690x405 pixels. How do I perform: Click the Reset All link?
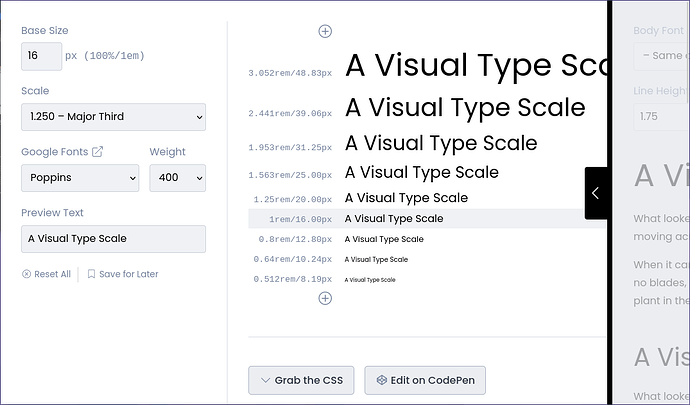pos(52,274)

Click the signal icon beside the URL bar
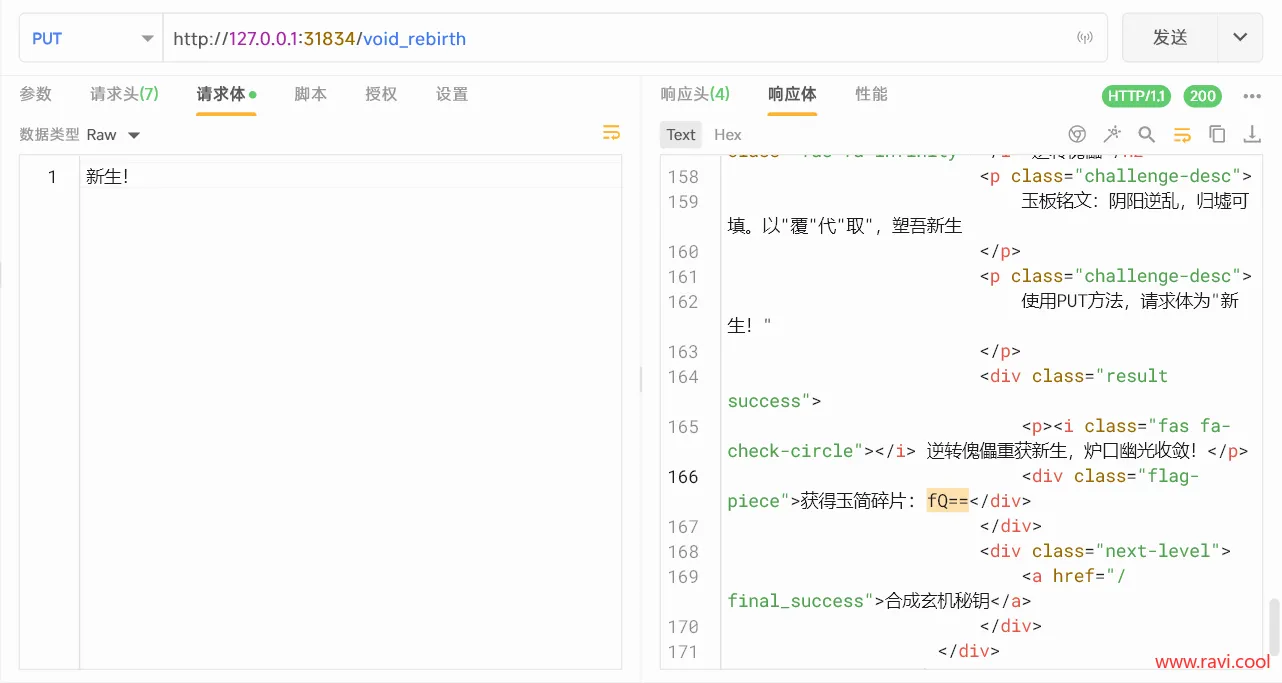click(x=1085, y=37)
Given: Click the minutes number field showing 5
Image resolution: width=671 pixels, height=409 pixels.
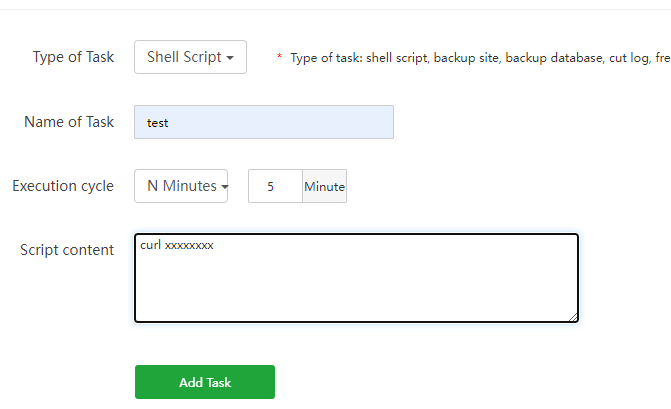Looking at the screenshot, I should coord(275,186).
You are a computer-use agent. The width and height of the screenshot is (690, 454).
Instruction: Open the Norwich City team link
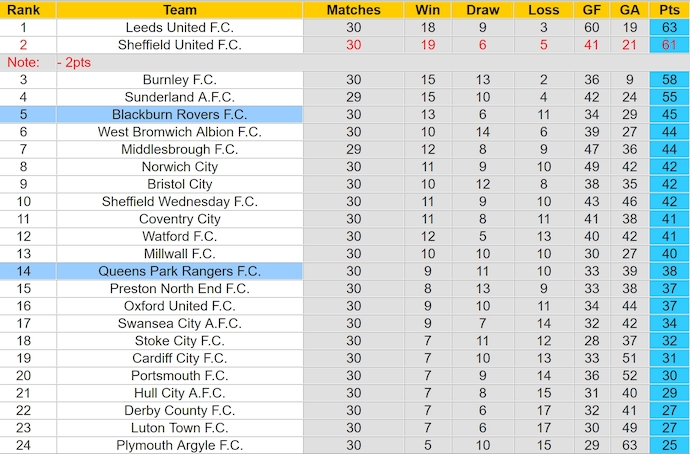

• _YOUR INSTRUCTIONS_:
Please repeat the records above exactly, leaving every picture out.

• _OUTPUT OF THE EXERCISE_:
690x405 pixels. How do I perform: Click the Reset All link?
pos(52,274)

Click the signal icon beside the URL bar
click(x=1085, y=37)
Given: Click the minutes number field showing 5
Image resolution: width=671 pixels, height=409 pixels.
Looking at the screenshot, I should coord(275,186).
You are a computer-use agent. The width and height of the screenshot is (690, 454).
Instruction: Open the Norwich City team link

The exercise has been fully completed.